Dopo l’intervento in Consiglio comunale della consigliera Ghio, la Procura aveva aperto un fascicolo. Il giudice riconosce solidità e dettagli del racconto, ma non può procedere perché i termini sono scaduti. Davanti al magistrato la consigliera ha indicato un nome per consentire verifiche su eventuali altri casi

La vicenda era esplosa pubblicamente durante una seduta del Consiglio comunale, quando la consigliera Francesca Ghio aveva raccontato in aula di essere stata violentata a 12 anni da un uomo che frequentava casa sua. Quelle parole, pronunciate il 26 novembre 2024, avevano portato la Procura ad aprire un fascicolo quasi immediatamente, trasformando un dolore personale in un fatto giudiziario, pur dentro un perimetro complicato: il tempo.
Ora l’indagine è stata archiviata. Il giudice per le indagini preliminari Matteo Buffoni ha infatti chiuso il procedimento rilevando che, pur a fronte di un racconto ritenuto credibile, il reato non è più perseguibile perché prescritto: secondo quanto indicato nel provvedimento, la prescrizione sarebbe maturata nel 2019.
Nelle motivazioni dell’archiviazione, però, c’è un passaggio che pesa e che racconta la tensione tra verità giudiziaria e limiti imposti dalla legge.
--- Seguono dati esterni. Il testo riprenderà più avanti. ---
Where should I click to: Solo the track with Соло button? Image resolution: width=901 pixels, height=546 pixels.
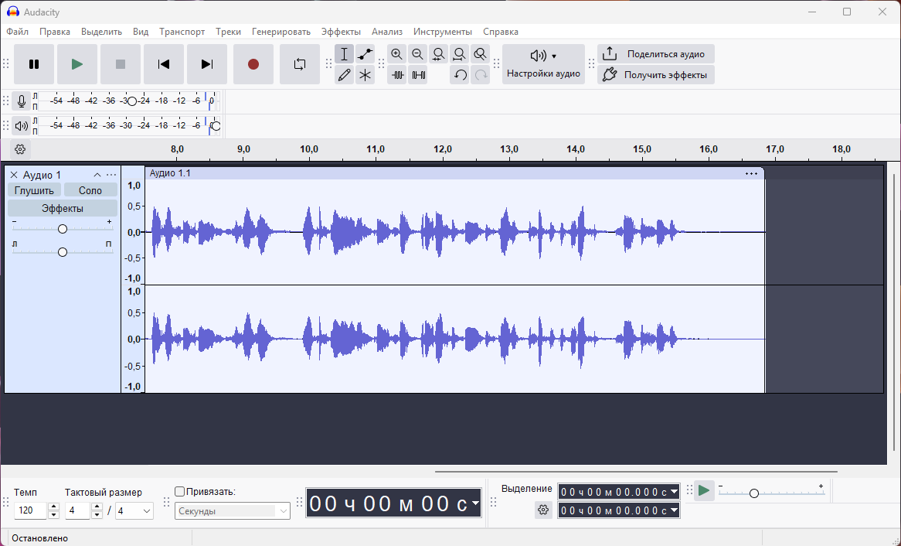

Il magistrato descrive il racconto della consigliera come “dettagliato” e “intrinsecamente coerente”, aggiungendo che potrebbe essere “munito di solidi riscontri”. In altre parole, il giudice non sminuisce la narrazione né la liquida come vaga o inattendibile; al contrario, la colloca in un quadro che avrebbe potuto sostenere verifiche. Ma il nodo resta insuperabile: quando i termini scadono, l’azione penale non può proseguire.
La richiesta di archiviazione era arrivata dalla Procura: il pubblico ministero Federico Panichi aveva chiesto di chiudere il fascicolo proprio per la prescrizione. La consigliera, assistita dall’avvocato Michele Ispodamia, si era opposta, chiedendo ulteriori approfondimenti investigativi. Nel corso dell’udienza davanti al giudice, Francesca Ghio ha anche indicato il nome dell’uomo che, secondo la sua ricostruzione, sarebbe responsabile delle violenze subite, spiegando di averlo fatto per consentire alla Procura di verificare un eventuale coinvolgimento in altri episodi simili.
È un punto che, pur non cambiando l’esito sul singolo procedimento, spiega il senso della scelta: non solo un atto personale per “togliersi un macigno”, come lei stessa avrebbe riferito, ma anche la volontà di non lasciare il racconto confinato alla dimensione privata e di permettere, almeno in teoria, un controllo su eventuali altri fatti che potrebbero non essere coperti dagli stessi limiti temporali.
La storia, così, si chiude sul piano processuale senza una sentenza nel merito, ma con un paradosso difficile da ignorare: un provvedimento che, da un lato, riconosce la consistenza della narrazione e la possibilità di riscontri, e dall’altro certifica che la giustizia penale non può più intervenire perché la finestra legale si è ormai chiusa anni fa.